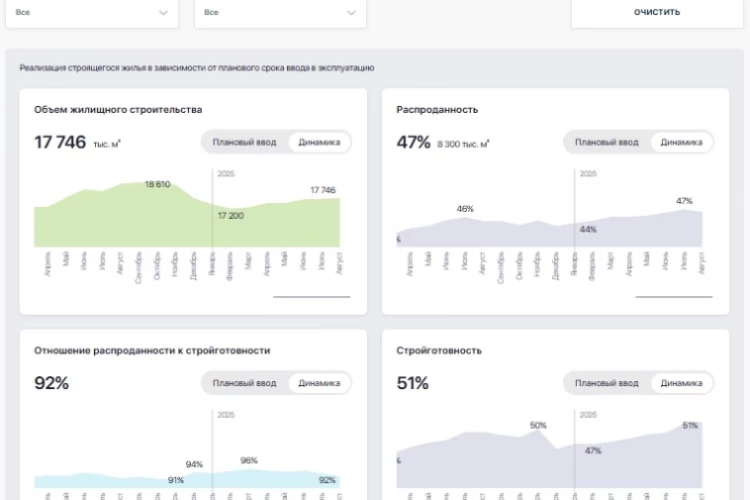
Task: Click the 2025 marker line in housing volume chart
Action: coord(212,208)
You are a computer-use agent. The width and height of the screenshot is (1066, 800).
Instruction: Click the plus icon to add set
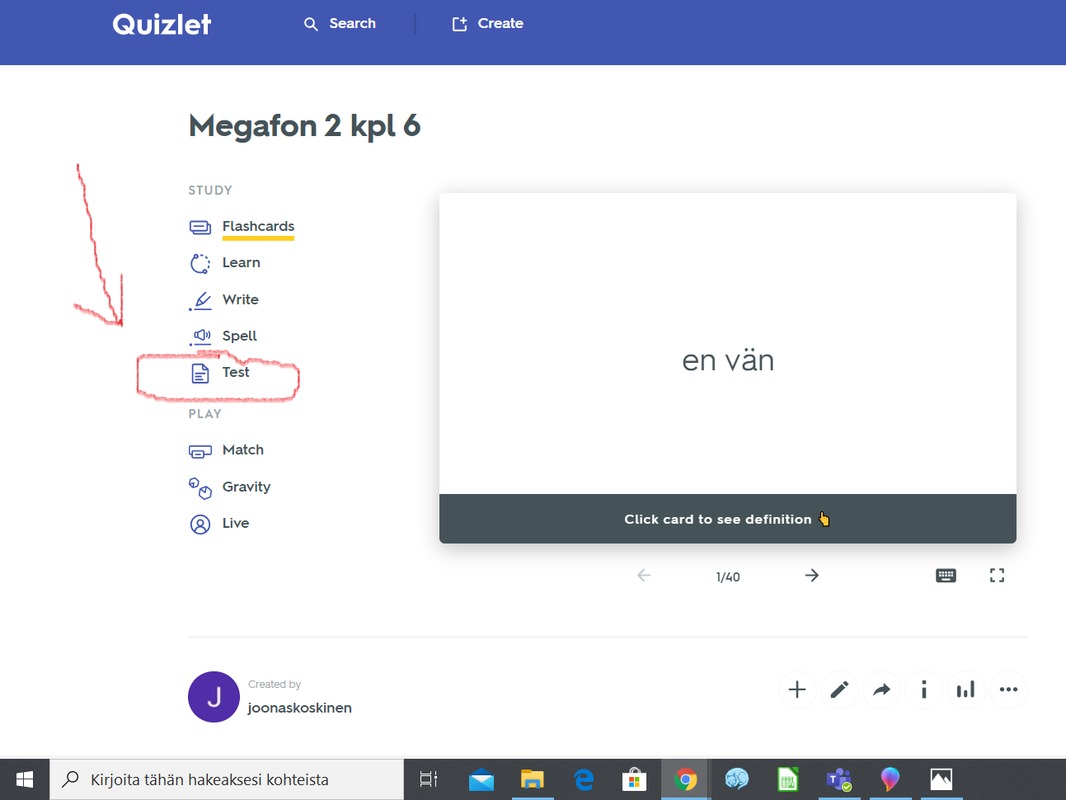(x=797, y=690)
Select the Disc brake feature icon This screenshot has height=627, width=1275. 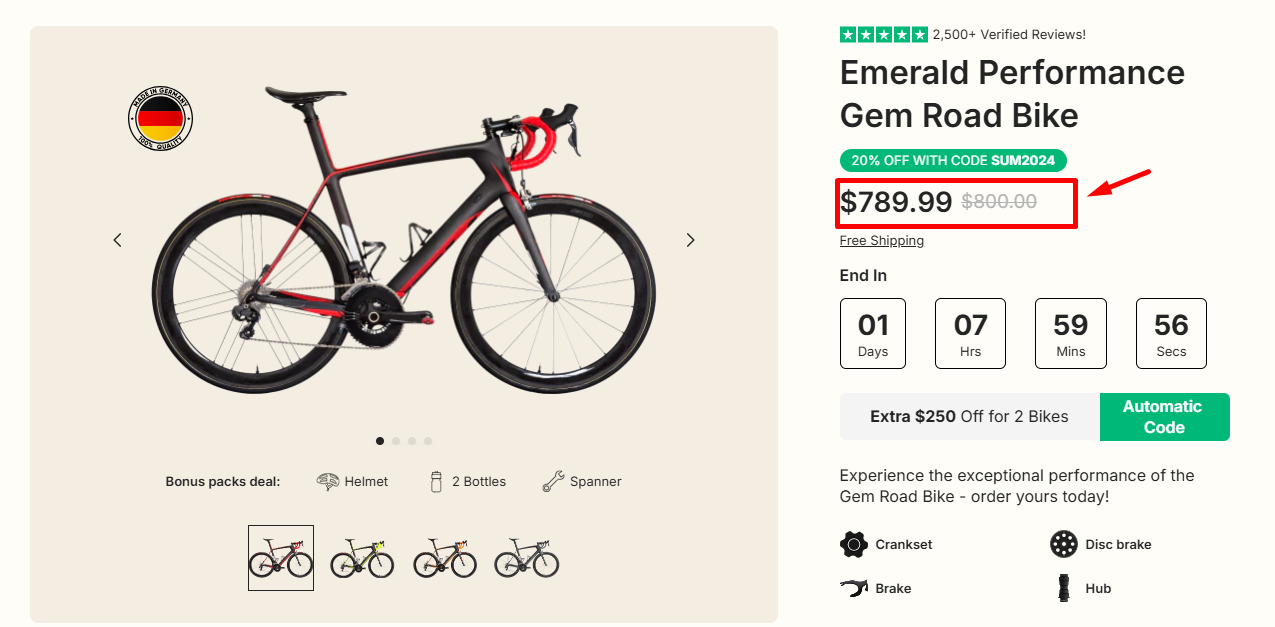click(1063, 544)
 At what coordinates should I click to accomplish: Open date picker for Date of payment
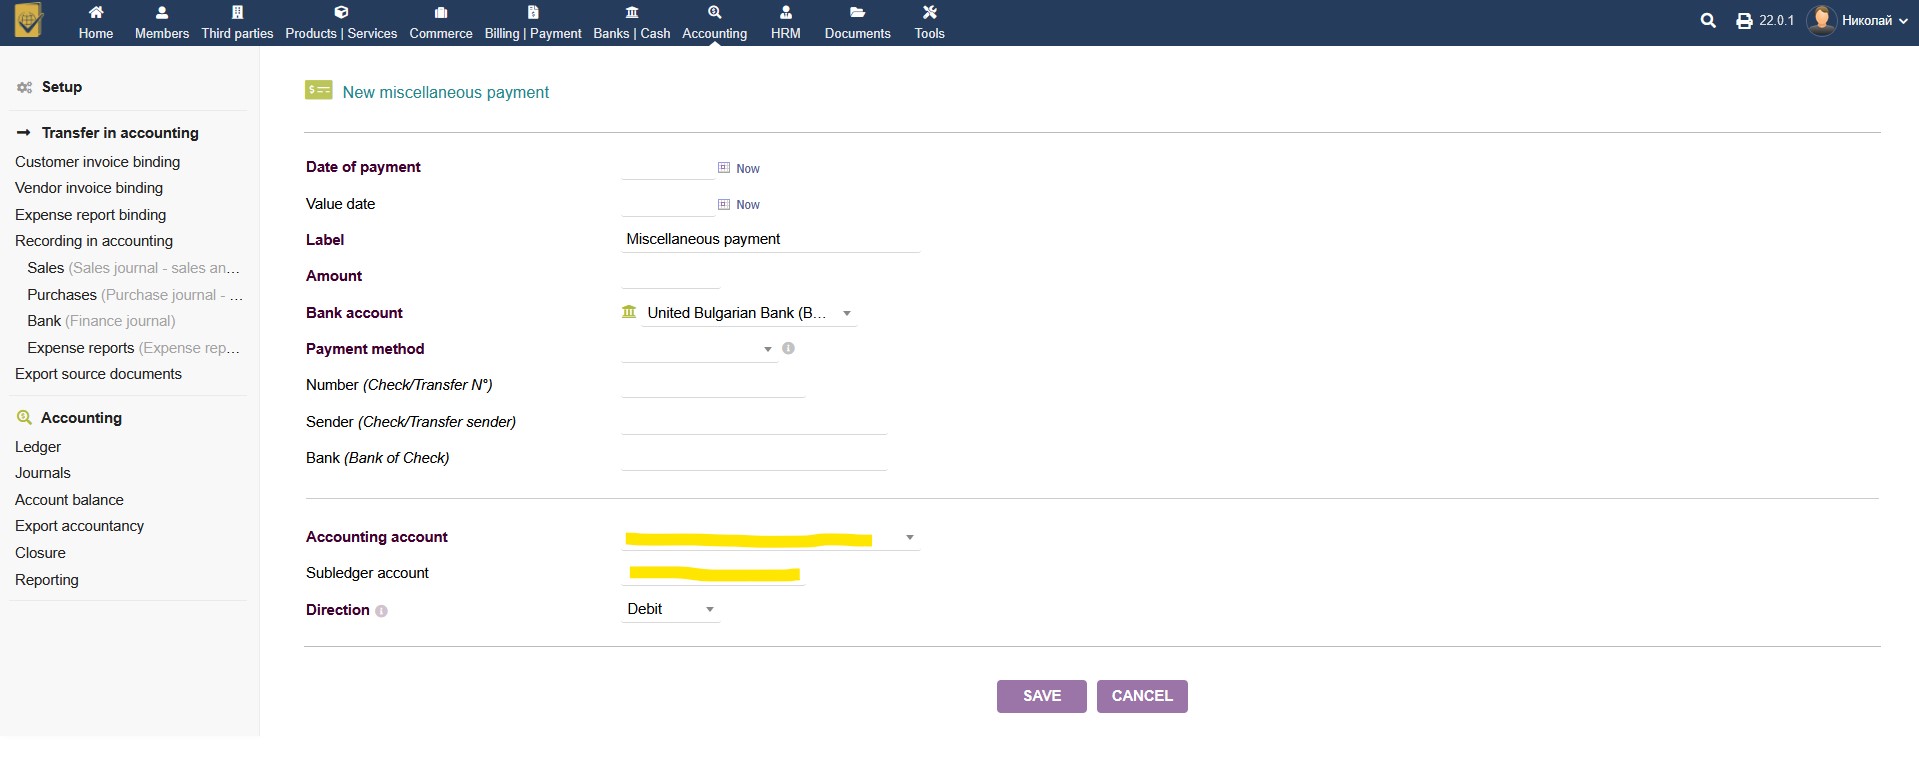[724, 168]
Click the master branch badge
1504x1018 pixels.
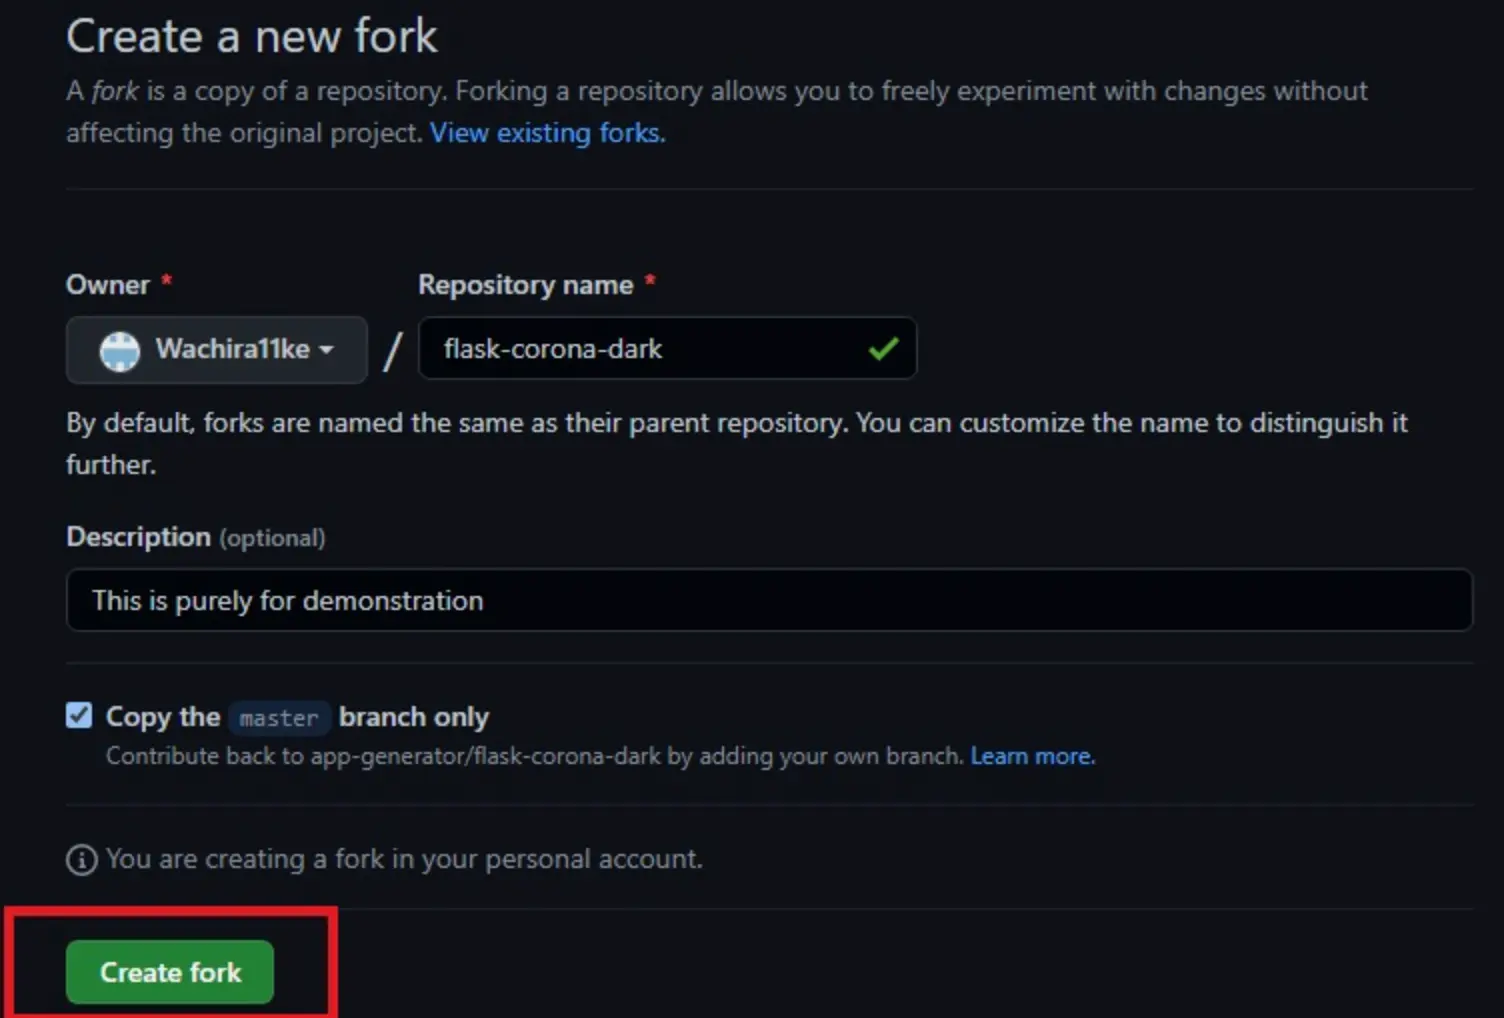click(279, 718)
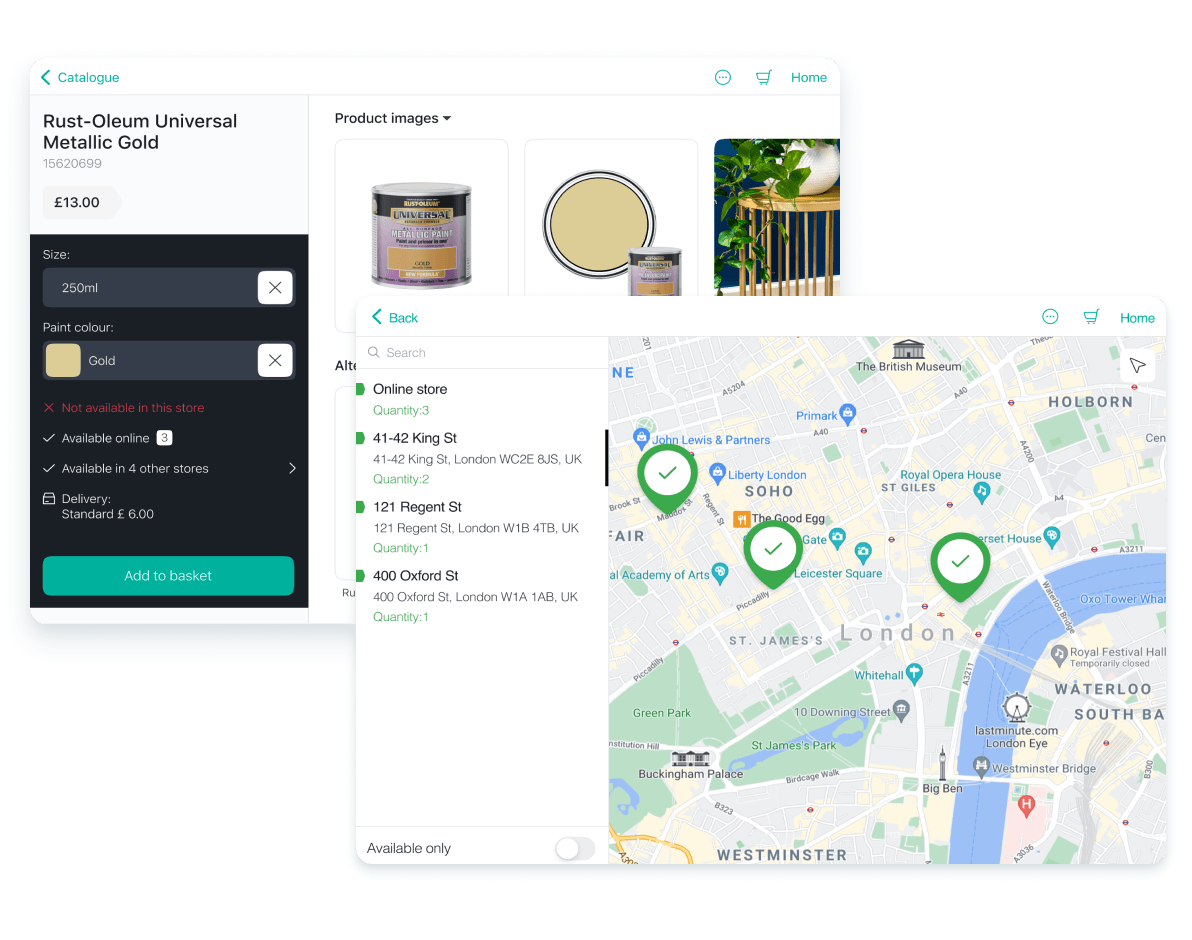Click the green map pin near Leicester Square
The height and width of the screenshot is (940, 1192).
click(x=773, y=551)
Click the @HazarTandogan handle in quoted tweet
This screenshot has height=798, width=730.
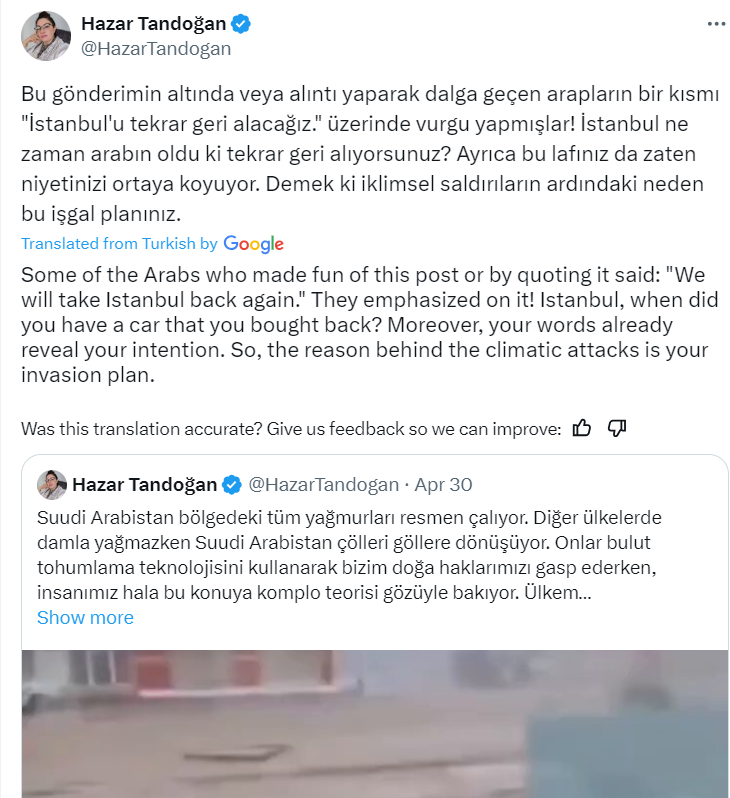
========
Reproduce word for word the lines of the material from the line containing "Click the master branch badge" through the line containing "click(x=773, y=551)", including both of those lines. Omit the pictures from your answer.

Click the master branch badge
1504x1018 pixels.
click(279, 718)
Click the green map pin near Leicester Square
The height and width of the screenshot is (940, 1192).
click(x=773, y=551)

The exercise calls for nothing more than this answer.